Bond Risk: Typically, a rise in interest rates causes a decline in the value of bonds. Current conditions may result in a rise in interest rates, which in turn may result in a decline in the value of the fixed income investments held by the Fund. As a result, interest rate risk may be heightened. The credit quality of securities may be lowered if an issuer’s financial condition deteriorates, and issuers may default on their interest and or principal payments. Bonds may become illiquid.

 

Derivatives Risk: Swaps are subject to tracking risk because they may not be perfect substitutes for the instruments they are intended to hedge or replace. Over the counter swaps are subject to counterparty default. Leverage inherent in derivatives will tend to magnify the Fund’s losses. Derivatives also magnify losses because they require only a small investment relative to their potential price effect on the Fund.

 

Emerging Market Risk: Investing in emerging markets involves not only the risks described below with respect to investing in foreign securities, but also other risks, including exposure to economic structures that are generally less diverse and mature, limited availability and reliability of information material to an investment decision, and exposure to political systems that can be expected to have less stability than those of developed countries.

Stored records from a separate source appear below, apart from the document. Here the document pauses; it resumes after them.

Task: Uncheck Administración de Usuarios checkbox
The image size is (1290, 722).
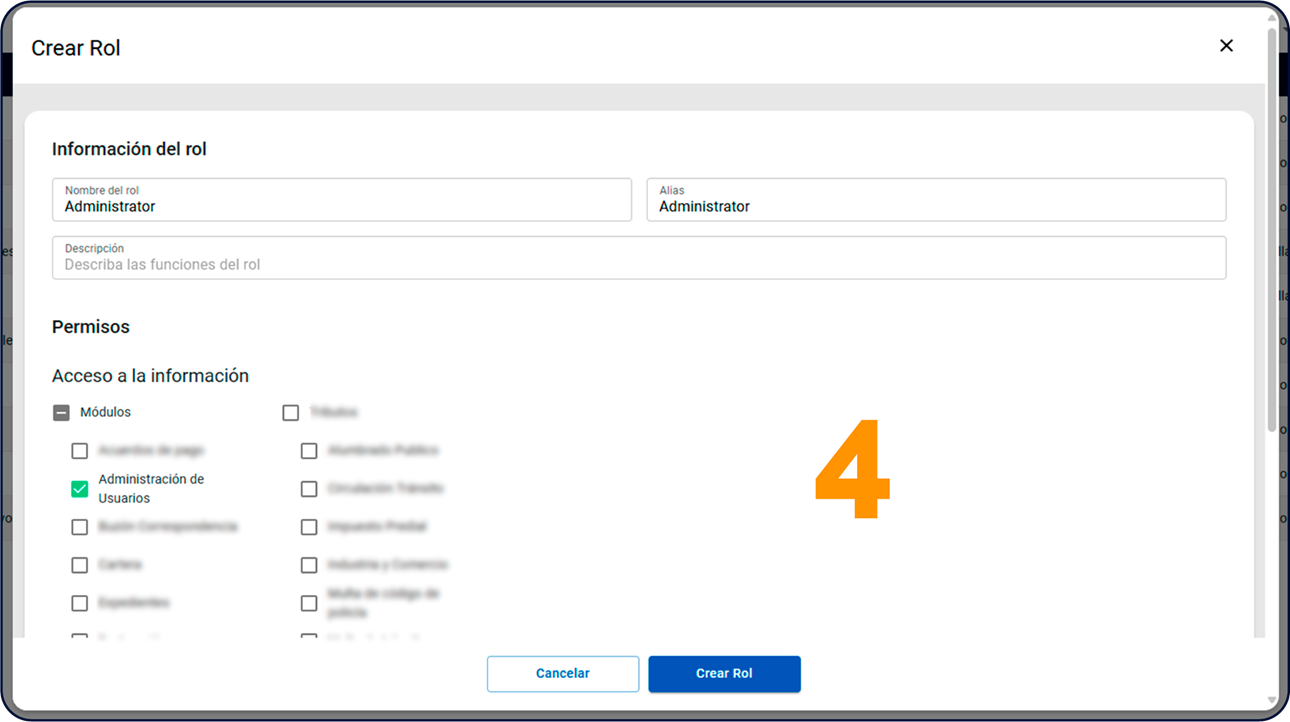Action: (80, 489)
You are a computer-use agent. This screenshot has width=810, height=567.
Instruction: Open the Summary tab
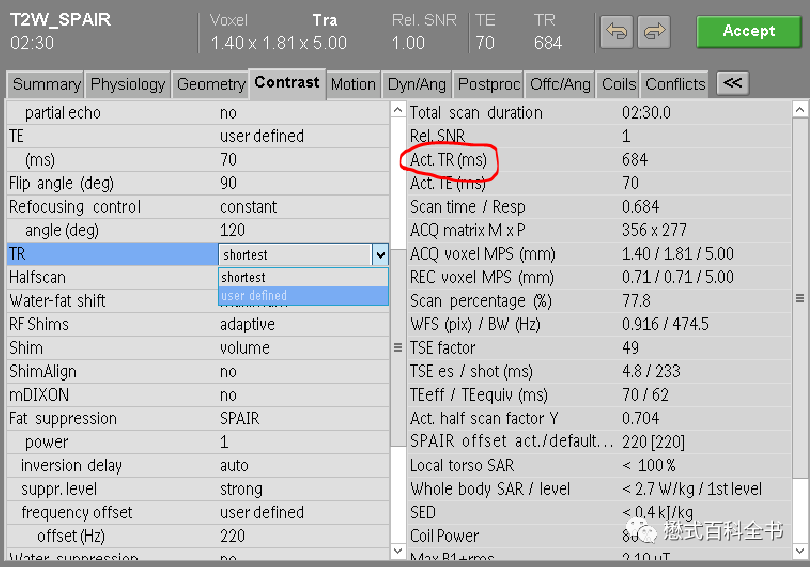(46, 85)
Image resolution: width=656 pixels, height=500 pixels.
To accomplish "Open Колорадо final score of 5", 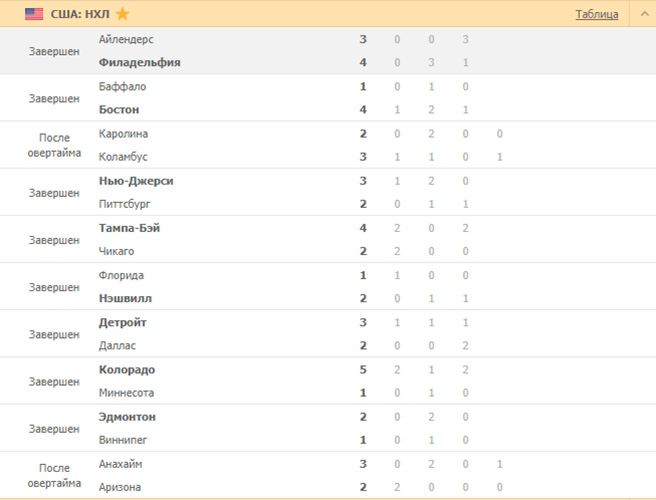I will 363,370.
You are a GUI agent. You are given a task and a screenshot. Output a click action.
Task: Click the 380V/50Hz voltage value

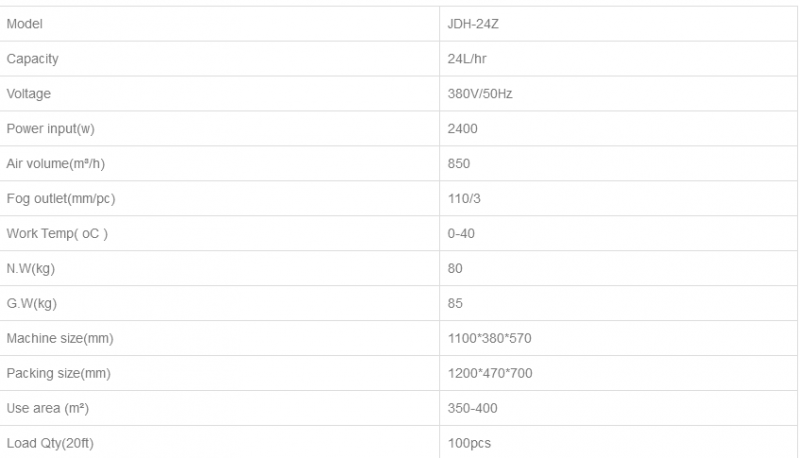tap(481, 94)
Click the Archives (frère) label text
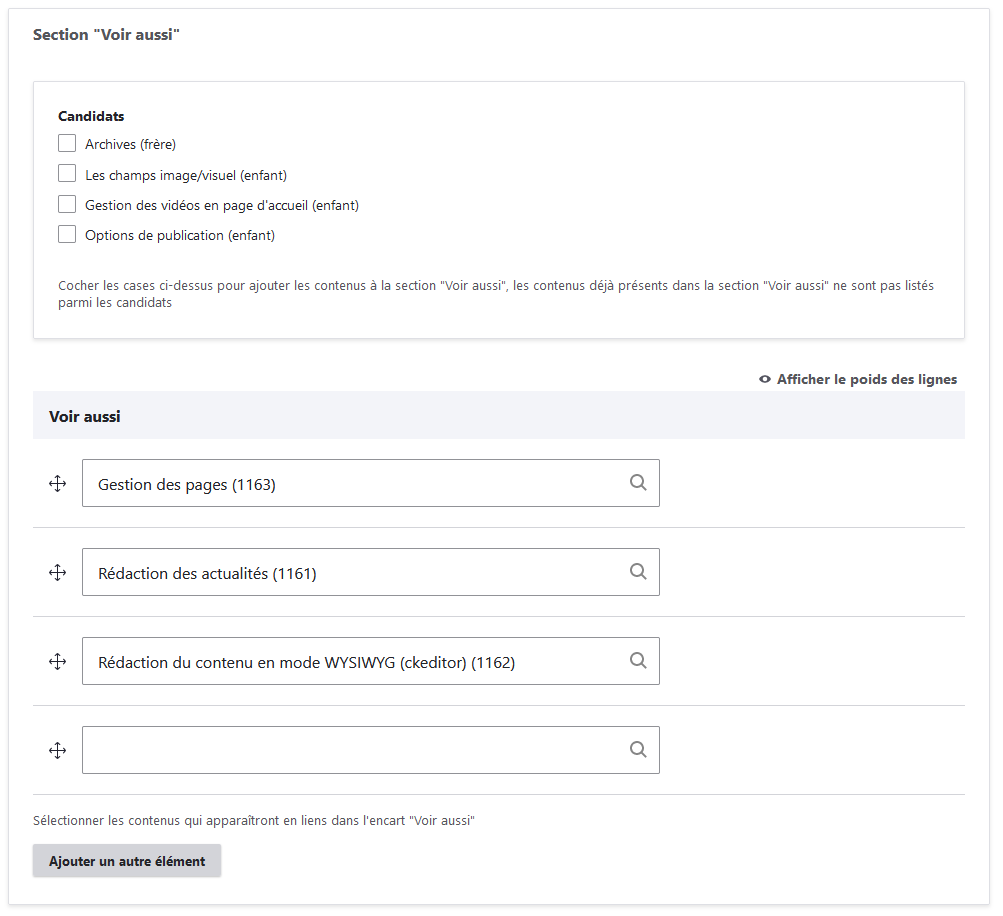 pyautogui.click(x=130, y=145)
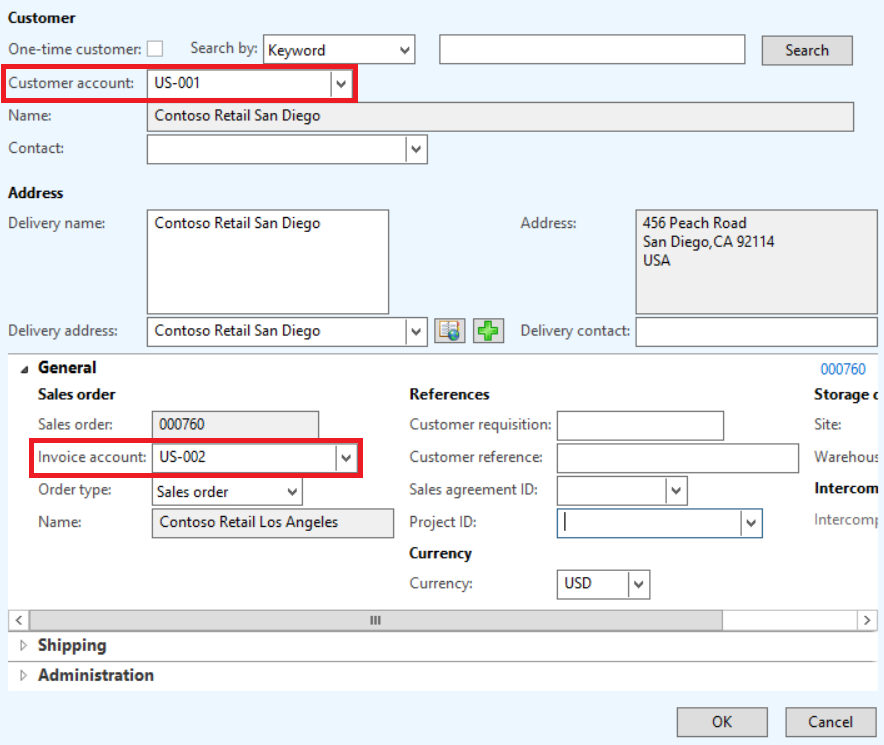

The typically small size of the markets of securities of issuers located in emerging markets and the possibility of a low or nonexistent volume of trading in those securities may also result in a lack of liquidity and in price volatility of those securities.

 

Foreign Investment Risk: Foreign investments may be riskier than U.S. investments for many reasons, such as changes in currency exchange rates, and unstable political, social, and economic conditions.

 

Junk Bond Risk: Lower-quality fixed income securities, known as “high yield” or “junk” bonds, present greater risk than bonds of higher quality, including an increased risk of default. These securities are considered speculative. Defaulted securities or those subject to a reorganization proceeding may become worthless and are illiquid.

 

Leverage Risk: Derivatives magnify losses because they require only a small investment relative to their potential price effect on the Fund. Borrowing magnifies the potential for losses and exposes the Fund to interest expenses on money borrowed.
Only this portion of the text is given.